Utilizan algas para generar electricidad renovable y alimentar nanodispositivos de forma autónoma
Personal investigador del CSIC combina materiales conductores con un biopolímero presente en las algas marinas para generar energía
Consiguen aumentar la electricidad generada con alginato, un polisacárido biodegradable proveniente de algas marinas
Las algas, un organismo vivo muy abundante con capacidad de realizar la fotosíntesis y obtener el carbono orgánico con la luz del Sol, podría ser una nueva solución para generar electricidad limpia.
Y no sólo produciría electricidad limpia, también autónoma gracias al alginato, un polisacárido biodegradable proveniente de algas marinas, también la proporcionaría de manera autónoma.
Este proceso ha sido posible gracias a un equipo internacional en el que participa el Instituto de Ciencia de Materiales de Madrid (ICMM-CSIC), dependiente del Ministerio de Ciencia, Innovación y Universidades (MICIU).
Amigable con el medioambiente
El procesamiento de este material es «más amigable con el medioambiente» porque utiliza agua y «no necesita elementos orgánicos potencialmente tóxicos», explica Bernd Wicklein, investigador en el ICMM-CSIC y autor del estudio.
«En nuestro trabajo, hemos combinado dos tipos diferentes de MXenes con alginato, que es comestible, biodegradable y biocompatible», detalla Wicklein.
El trabajo de investigación ha conseguido aumentar la electricidad generada con alginato de sodio al combinarlo con MXenes, que son materiales conductores de titanio y carbono o nitrógeno, que poseen propiedades similares al grafeno.
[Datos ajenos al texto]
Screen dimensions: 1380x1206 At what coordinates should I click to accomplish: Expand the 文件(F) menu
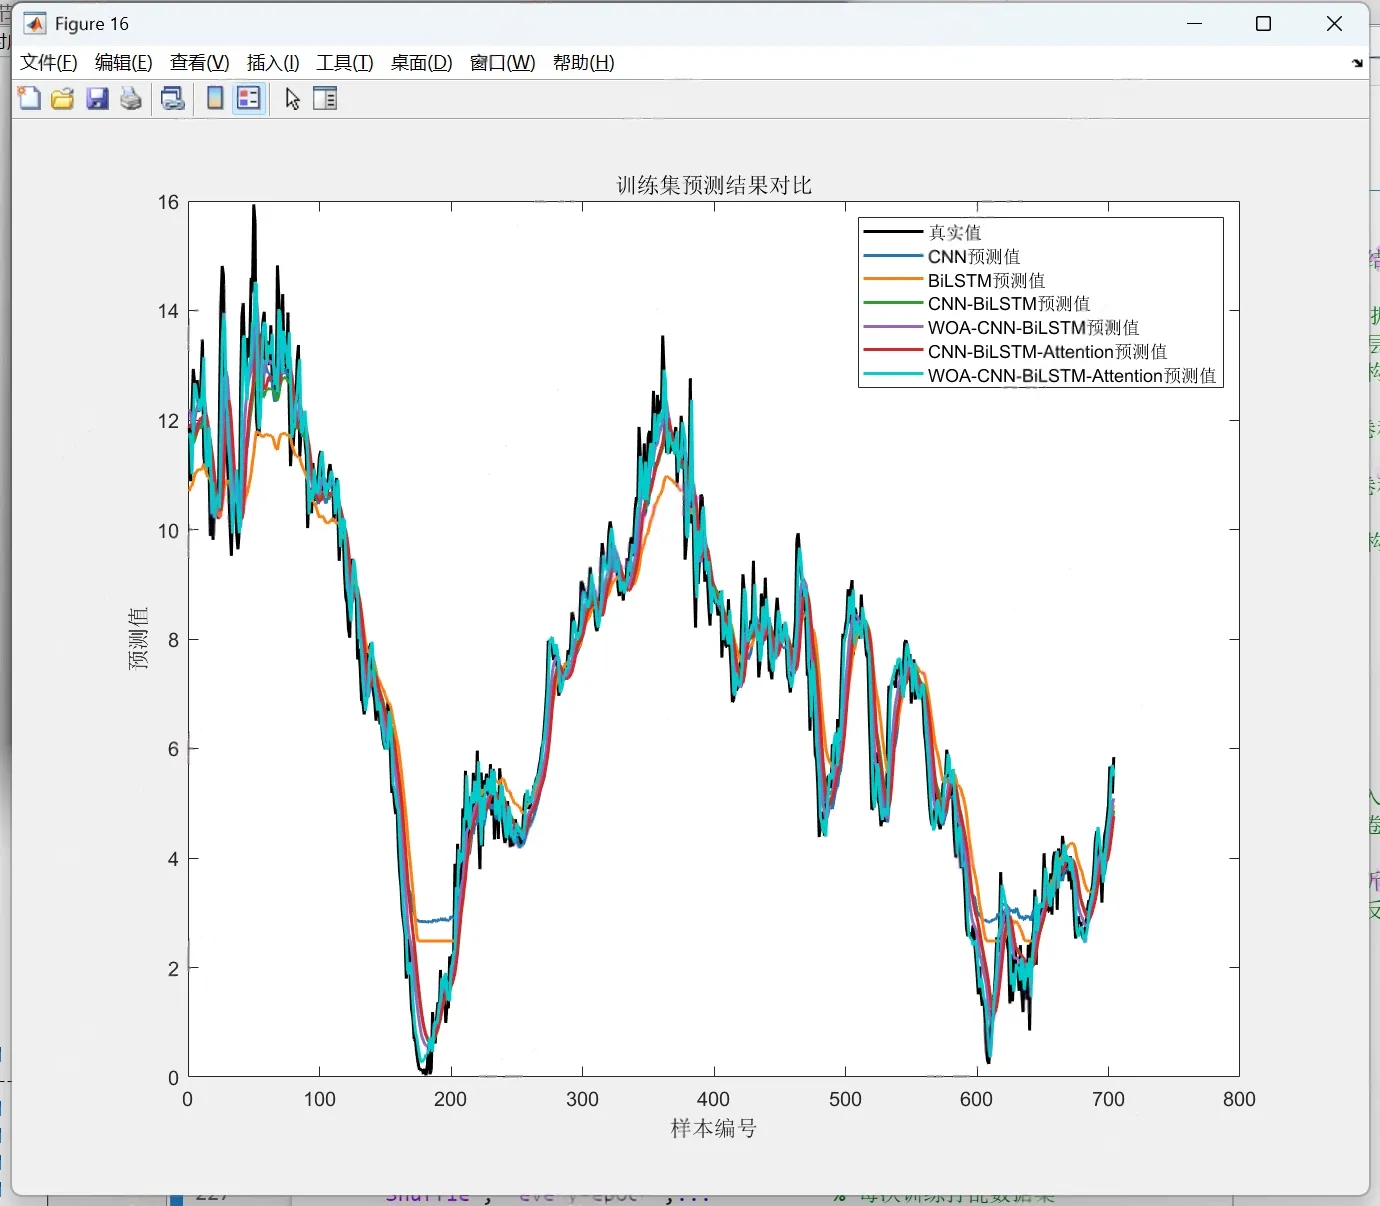(x=49, y=63)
Nanogeneradores triboeléctricos
Estos materiales poseen propiedades excepcionales con una «conductividad similar a la del metal y abundantes sitios activos, lo que los hace atractivos para aplicaciones en baterías y condensadores, así como dispositivos portátiles autoalimentados y de recolección de energía como nanogeneradores triboeléctricos (TENGs) «.
Un nanogenerador triboeléctrico es un dispositivo de recolección de energía que convierte la energía mecánica externa a nanoescala en electricidad. En la búsqueda de fuentes de energía sostenibles y autónomas, los nanogeneradores triboeléctricos han surgido como dispositivos prometedores capaces de convertir la energía mecánica en electricidad.
De este modo, se conseguiría cargar dispositivos pequeños, como termómetros, bombillas o aparatos de telemedicina, como sensores autónomos.
Ventaja sobre el grafeno
El método desarrollado, publicado en la revista ACS Applied Materials & Interfaces bajo el título Influencia de la composición de MXene en la triboelectricidad de nanocompositos de MXene-alginato, permitirá cargar pequeños dispositivos y generar energía de forma autónoma, según describen en la investigación.
Todo ello es posible gracias a estos MXenes que son materiales muy conductores y que presentan un grosor atómico, similares en este punto al grafeno, unos compuestos que fueron descubiertos en el año 2011 por el científico Yury Gogotsi, quien también firma este trabajo.
Los investigadores explican que «los MXenes son hidrofílicos, por lo que se pueden dispersar y procesar en agua, lo que les confiere ciertas ventajas sobre el grafeno que, al estar basado en carbono, no puede dispersarse en agua».
Crear energía del alginato
Aunque no es la primera vez que se consigue electricidad utilizando este biopolímero procedente de las algas, el objetivo del proyecto era aumentar las propiedades triboeléctricas del alginato para generar, de este modo, energía renovable gracias a nanogeneradores. «Hemos creado efectos sinérgicos que han aumentado la capacidad de crear energía del alginato», señala el científico del ICMM.
El investigador explica que el efecto triboeléctrico se produce con el movimiento: «Tienes dos superficies que, al moverse, entran en contacto y, de forma espontánea, los electrones saltan de una a otra». Al separar estas superficies, la carga de electrones entre una y otra se descompensa, «y esto es justo la electricidad que recogemos», añade.
El objetivo radica en generar energía a pequeña escala con «la potencia que generamos con este movimiento, que se produce con solo las vibraciones del entorno, es de unos 300 milivatios por metro cuadrado. Esto no puede competir con una placa solar, pero no hace falta, porque se usa para otros fines, como dispositivos pequeños y, sobre todo, para generar energía de forma autónoma».
Ilimitado y ecológico
Además, indican que la fórmula creada es perfectamente escalable porque «ya hay empresas que producen MXenes a nivel de kilos y lo venden, y el alginato, nuestro polímero de base, no tiene limitación».
Wicklein insiste en que el proceso es «muy fácil, económico y ecológico, porque todo es a base de agua». «Con esto ya puedes crear láminas muy grandes», concluye el científico, que confiesa que espera que estas investigaciones salgan del laboratorio para llegar a la sociedad, ya que «damos ideas que otros también pueden implementar».